WHAT THE TASK REQUIRES: Could you repeat the records shown below exactly as written?
EXCERPTED RECORDS: Begin
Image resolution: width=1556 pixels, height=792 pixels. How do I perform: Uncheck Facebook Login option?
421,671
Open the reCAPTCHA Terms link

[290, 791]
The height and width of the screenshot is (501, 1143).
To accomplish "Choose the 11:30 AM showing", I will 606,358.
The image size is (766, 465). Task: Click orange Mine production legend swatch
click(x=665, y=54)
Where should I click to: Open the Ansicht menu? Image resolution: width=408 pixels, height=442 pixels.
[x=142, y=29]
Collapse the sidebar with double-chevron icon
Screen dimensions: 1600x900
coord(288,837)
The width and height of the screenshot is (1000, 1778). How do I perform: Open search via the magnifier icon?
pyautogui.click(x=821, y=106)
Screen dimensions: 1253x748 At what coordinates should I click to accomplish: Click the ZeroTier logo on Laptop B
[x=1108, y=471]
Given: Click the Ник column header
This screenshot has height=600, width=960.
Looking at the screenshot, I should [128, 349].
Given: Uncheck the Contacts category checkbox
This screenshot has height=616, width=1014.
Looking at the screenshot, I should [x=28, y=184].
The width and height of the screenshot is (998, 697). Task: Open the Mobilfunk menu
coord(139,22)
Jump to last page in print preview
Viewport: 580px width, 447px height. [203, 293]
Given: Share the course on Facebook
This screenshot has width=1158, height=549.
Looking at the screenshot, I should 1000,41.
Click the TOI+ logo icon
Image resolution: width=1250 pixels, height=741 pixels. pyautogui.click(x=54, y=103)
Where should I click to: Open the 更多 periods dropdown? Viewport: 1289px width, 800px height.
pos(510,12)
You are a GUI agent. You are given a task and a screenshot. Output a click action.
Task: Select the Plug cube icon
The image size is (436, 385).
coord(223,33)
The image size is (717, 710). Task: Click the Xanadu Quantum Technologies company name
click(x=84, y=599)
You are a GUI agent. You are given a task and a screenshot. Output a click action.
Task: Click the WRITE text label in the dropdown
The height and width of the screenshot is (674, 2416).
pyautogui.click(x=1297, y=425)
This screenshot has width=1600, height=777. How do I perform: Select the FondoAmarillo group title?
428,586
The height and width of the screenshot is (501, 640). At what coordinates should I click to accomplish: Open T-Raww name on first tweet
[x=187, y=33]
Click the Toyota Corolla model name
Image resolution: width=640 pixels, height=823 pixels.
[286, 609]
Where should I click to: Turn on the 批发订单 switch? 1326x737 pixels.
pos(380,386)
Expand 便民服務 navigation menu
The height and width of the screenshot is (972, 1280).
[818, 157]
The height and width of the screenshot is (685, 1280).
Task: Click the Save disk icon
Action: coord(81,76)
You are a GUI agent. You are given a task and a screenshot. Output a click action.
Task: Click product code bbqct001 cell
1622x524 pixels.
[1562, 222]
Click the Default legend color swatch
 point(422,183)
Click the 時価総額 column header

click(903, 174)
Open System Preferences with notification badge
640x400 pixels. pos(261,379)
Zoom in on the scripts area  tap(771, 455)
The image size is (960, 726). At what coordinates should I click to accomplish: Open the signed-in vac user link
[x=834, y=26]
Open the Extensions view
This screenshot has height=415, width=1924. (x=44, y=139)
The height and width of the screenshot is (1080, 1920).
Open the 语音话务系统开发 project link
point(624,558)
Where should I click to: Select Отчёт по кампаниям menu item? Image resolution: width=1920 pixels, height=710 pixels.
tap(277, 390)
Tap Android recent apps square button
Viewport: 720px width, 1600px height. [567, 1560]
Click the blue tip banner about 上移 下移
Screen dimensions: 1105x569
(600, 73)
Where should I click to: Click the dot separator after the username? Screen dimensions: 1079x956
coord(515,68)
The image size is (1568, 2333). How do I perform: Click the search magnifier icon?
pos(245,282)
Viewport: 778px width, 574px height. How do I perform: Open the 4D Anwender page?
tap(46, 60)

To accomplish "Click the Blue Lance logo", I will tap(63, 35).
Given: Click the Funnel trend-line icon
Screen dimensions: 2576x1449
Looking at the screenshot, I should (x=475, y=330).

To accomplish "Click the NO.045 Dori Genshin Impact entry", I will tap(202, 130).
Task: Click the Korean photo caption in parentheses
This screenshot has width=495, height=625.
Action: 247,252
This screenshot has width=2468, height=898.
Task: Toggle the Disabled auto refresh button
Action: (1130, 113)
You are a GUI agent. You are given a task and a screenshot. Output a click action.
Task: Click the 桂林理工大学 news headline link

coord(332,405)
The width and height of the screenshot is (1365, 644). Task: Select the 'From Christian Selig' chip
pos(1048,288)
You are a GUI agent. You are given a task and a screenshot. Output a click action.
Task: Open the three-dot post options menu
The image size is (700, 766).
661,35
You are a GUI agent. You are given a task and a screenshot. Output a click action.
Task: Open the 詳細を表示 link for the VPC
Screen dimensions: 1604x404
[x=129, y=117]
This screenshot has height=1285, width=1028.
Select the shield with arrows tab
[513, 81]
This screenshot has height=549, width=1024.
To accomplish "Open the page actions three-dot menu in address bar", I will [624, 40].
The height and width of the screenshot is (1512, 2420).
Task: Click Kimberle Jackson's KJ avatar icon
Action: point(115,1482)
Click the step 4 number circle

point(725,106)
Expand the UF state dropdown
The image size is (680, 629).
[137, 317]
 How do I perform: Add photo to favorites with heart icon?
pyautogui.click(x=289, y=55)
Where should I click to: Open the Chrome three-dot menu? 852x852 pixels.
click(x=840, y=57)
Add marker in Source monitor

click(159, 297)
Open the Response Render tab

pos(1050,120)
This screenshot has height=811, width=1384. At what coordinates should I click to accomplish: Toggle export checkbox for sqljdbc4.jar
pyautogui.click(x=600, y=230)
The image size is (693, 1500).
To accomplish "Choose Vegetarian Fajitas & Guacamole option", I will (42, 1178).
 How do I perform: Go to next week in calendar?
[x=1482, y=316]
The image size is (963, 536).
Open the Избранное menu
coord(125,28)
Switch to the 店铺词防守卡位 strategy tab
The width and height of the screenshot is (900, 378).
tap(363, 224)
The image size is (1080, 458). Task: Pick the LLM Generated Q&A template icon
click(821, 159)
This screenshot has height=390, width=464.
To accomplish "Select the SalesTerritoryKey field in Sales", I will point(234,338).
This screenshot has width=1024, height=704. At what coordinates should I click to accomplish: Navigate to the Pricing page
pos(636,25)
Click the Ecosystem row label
EXCERPTED RECORDS: End
RESULT:
Image resolution: width=1556 pixels, height=792 pixels. How do I perform: Uncheck Facebook Login option?
421,671
Open the reCAPTCHA Terms link

[290, 791]
The height and width of the screenshot is (501, 1143).
To accomplish "Choose the 11:30 AM showing", I will 606,358.
The image size is (766, 465). Task: Click orange Mine production legend swatch
click(x=665, y=54)
Where should I click to: Open the Ansicht menu? Image resolution: width=408 pixels, height=442 pixels.
[x=142, y=29]
Collapse the sidebar with double-chevron icon
Screen dimensions: 1600x900
coord(288,837)
The width and height of the screenshot is (1000, 1778). How do I perform: Open search via the magnifier icon?
pyautogui.click(x=821, y=106)
Screen dimensions: 1253x748 At what coordinates should I click to accomplish: Click the ZeroTier logo on Laptop B
[x=1108, y=471]
Given: Click the Ник column header
This screenshot has height=600, width=960.
Looking at the screenshot, I should [128, 349].
Given: Uncheck the Contacts category checkbox
This screenshot has height=616, width=1014.
Looking at the screenshot, I should [x=28, y=184].
The width and height of the screenshot is (998, 697). Task: Open the Mobilfunk menu
coord(139,22)
Jump to last page in print preview
Viewport: 580px width, 447px height. [203, 293]
Given: Share the course on Facebook
This screenshot has width=1158, height=549.
Looking at the screenshot, I should 1000,41.
Click the TOI+ logo icon
Image resolution: width=1250 pixels, height=741 pixels. pyautogui.click(x=54, y=103)
Where should I click to: Open the 更多 periods dropdown? Viewport: 1289px width, 800px height.
pos(510,12)
You are a GUI agent. You are given a task and a screenshot. Output a click action.
Task: Select the Plug cube icon
The image size is (436, 385).
coord(223,33)
The image size is (717, 710). Task: Click the Xanadu Quantum Technologies company name
click(x=84, y=599)
You are a GUI agent. You are given a task and a screenshot. Output a click action.
Task: Click the WRITE text label in the dropdown
The height and width of the screenshot is (674, 2416).
pyautogui.click(x=1297, y=425)
This screenshot has width=1600, height=777. How do I perform: Select the FondoAmarillo group title?
428,586
The height and width of the screenshot is (501, 640). At what coordinates should I click to accomplish: Open T-Raww name on first tweet
[x=187, y=33]
Click the Toyota Corolla model name
Image resolution: width=640 pixels, height=823 pixels.
[286, 609]
Where should I click to: Turn on the 批发订单 switch? 1326x737 pixels.
pos(380,386)
Expand 便民服務 navigation menu
The height and width of the screenshot is (972, 1280).
[818, 157]
The height and width of the screenshot is (685, 1280).
Task: Click the Save disk icon
Action: coord(81,76)
You are a GUI agent. You are given a task and a screenshot. Output a click action.
Task: Click product code bbqct001 cell
1622x524 pixels.
[1562, 222]
Click the Default legend color swatch
 point(422,183)
Click the 時価総額 column header

click(903, 174)
Open System Preferences with notification badge
640x400 pixels. pos(261,379)
Zoom in on the scripts area  tap(771, 455)
The image size is (960, 726). At what coordinates should I click to accomplish: Open the signed-in vac user link
[x=834, y=26]
Open the Extensions view
This screenshot has height=415, width=1924. (x=44, y=139)
The height and width of the screenshot is (1080, 1920).
Open the 语音话务系统开发 project link
point(624,558)
Where should I click to: Select Отчёт по кампаниям menu item? Image resolution: width=1920 pixels, height=710 pixels.
tap(277, 390)
Tap Android recent apps square button
Viewport: 720px width, 1600px height. [567, 1560]
Click the blue tip banner about 上移 下移
Screen dimensions: 1105x569
(600, 73)
Where should I click to: Click the dot separator after the username? Screen dimensions: 1079x956
coord(515,68)
The image size is (1568, 2333). How do I perform: Click the search magnifier icon?
pos(245,282)
Viewport: 778px width, 574px height. How do I perform: Open the 4D Anwender page?
tap(46, 60)

To accomplish "Click the Blue Lance logo", I will tap(63, 35).
Given: Click the Funnel trend-line icon
Screen dimensions: 2576x1449
Looking at the screenshot, I should (x=475, y=330).

To accomplish "Click the NO.045 Dori Genshin Impact entry", I will tap(202, 130).
Task: Click the Korean photo caption in parentheses
This screenshot has width=495, height=625.
Action: 247,252
This screenshot has width=2468, height=898.
Task: Toggle the Disabled auto refresh button
Action: (1130, 113)
You are a GUI agent. You are given a task and a screenshot. Output a click action.
Task: Click the 桂林理工大学 news headline link

coord(332,405)
The width and height of the screenshot is (1365, 644). Task: Select the 'From Christian Selig' chip
pos(1048,288)
You are a GUI agent. You are given a task and a screenshot. Output a click action.
Task: Open the three-dot post options menu
The image size is (700, 766).
661,35
You are a GUI agent. You are given a task and a screenshot. Output a click action.
Task: Open the 詳細を表示 link for the VPC
Screen dimensions: 1604x404
[x=129, y=117]
This screenshot has height=1285, width=1028.
Select the shield with arrows tab
[513, 81]
This screenshot has height=549, width=1024.
To accomplish "Open the page actions three-dot menu in address bar", I will [624, 40].
The height and width of the screenshot is (1512, 2420).
Task: Click Kimberle Jackson's KJ avatar icon
Action: point(115,1482)
Click the step 4 number circle

point(725,106)
Expand the UF state dropdown
The image size is (680, 629).
[137, 317]
 How do I perform: Add photo to favorites with heart icon?
pyautogui.click(x=289, y=55)
Where should I click to: Open the Chrome three-dot menu? 852x852 pixels.
click(x=840, y=57)
Add marker in Source monitor

click(159, 297)
Open the Response Render tab

pos(1050,120)
This screenshot has height=811, width=1384. At what coordinates should I click to accomplish: Toggle export checkbox for sqljdbc4.jar
pyautogui.click(x=600, y=230)
The image size is (693, 1500).
To accomplish "Choose Vegetarian Fajitas & Guacamole option", I will (42, 1178).
 How do I perform: Go to next week in calendar?
[x=1482, y=316]
The image size is (963, 536).
Open the Избранное menu
coord(125,28)
Switch to the 店铺词防守卡位 strategy tab
The width and height of the screenshot is (900, 378).
tap(363, 224)
The image size is (1080, 458). Task: Pick the LLM Generated Q&A template icon
click(821, 159)
This screenshot has height=390, width=464.
To accomplish "Select the SalesTerritoryKey field in Sales", I will point(234,338).
This screenshot has width=1024, height=704. At what coordinates should I click to accomplish: Navigate to the Pricing page
pos(636,25)
Click the Ecosystem row label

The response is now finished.